*Instructions to follow*.
Turn the part of the entries that opens with the line containing "Task: Open the Resources tab in blue bar" and closes with the line containing "Action: pyautogui.click(x=464, y=103)" into a Markdown table with the columns Row and Line, skipping any blank lines. Leave the pictures out of the table.

*Material for the task*.

%%

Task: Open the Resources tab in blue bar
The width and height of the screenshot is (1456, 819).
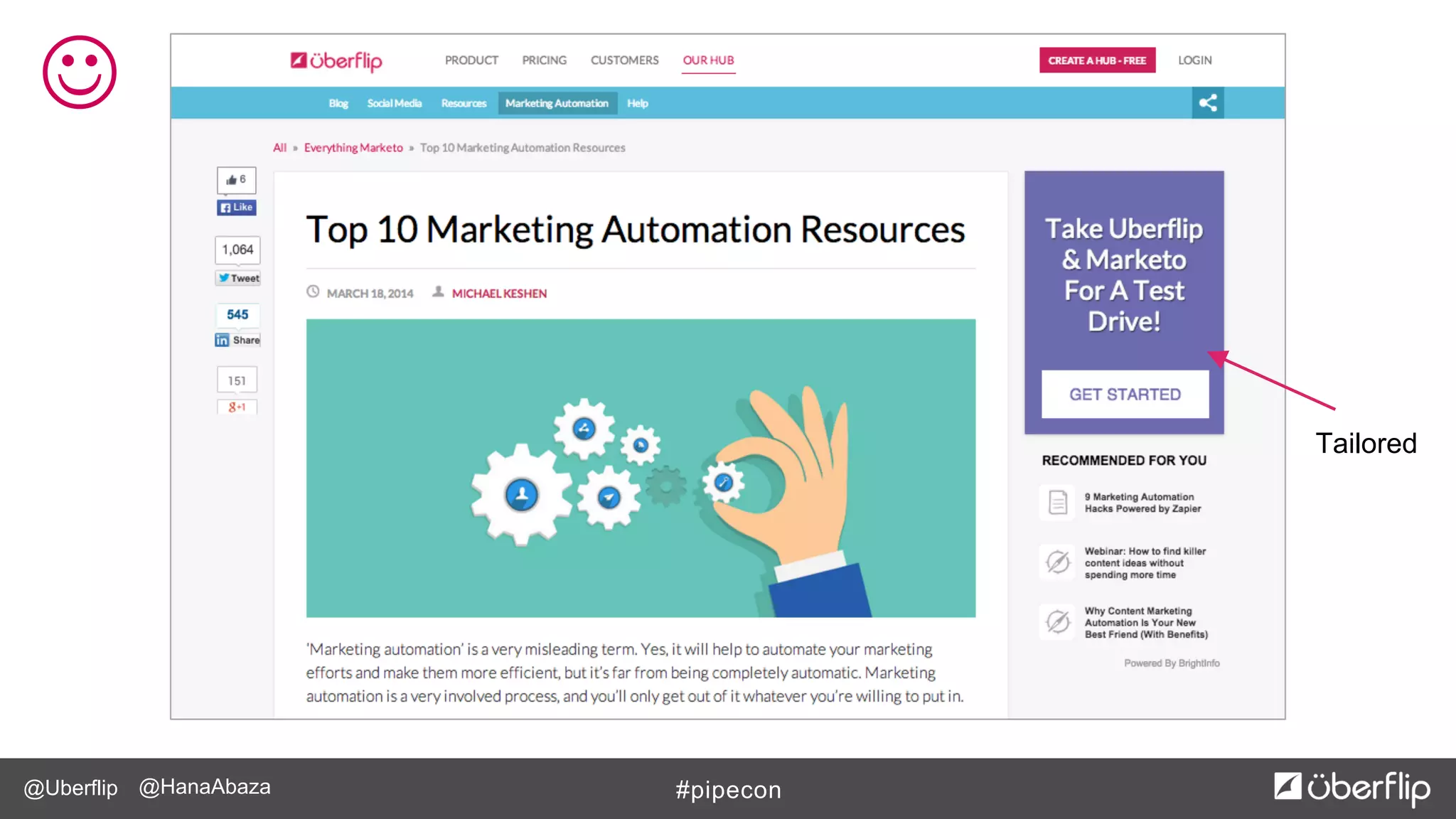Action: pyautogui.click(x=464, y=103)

%%
%%

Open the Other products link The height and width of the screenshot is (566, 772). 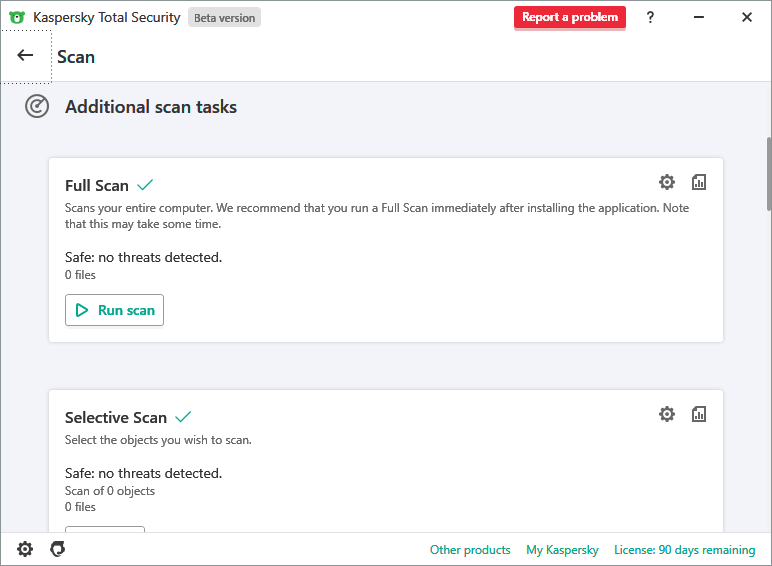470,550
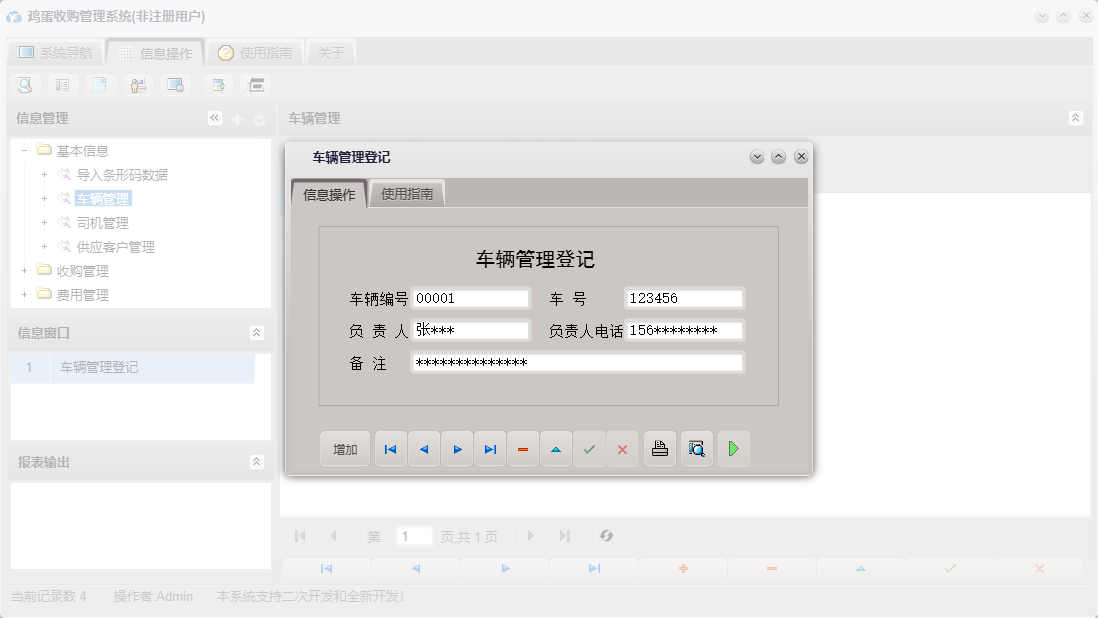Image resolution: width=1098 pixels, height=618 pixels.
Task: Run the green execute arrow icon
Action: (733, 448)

%%

*Task result*.
| Row | Line |
|---|---|
| 1 | Task: Open the Resources tab in blue bar |
| 2 | The width and height of the screenshot is (1456, 819). |
| 3 | Action: pyautogui.click(x=464, y=103) |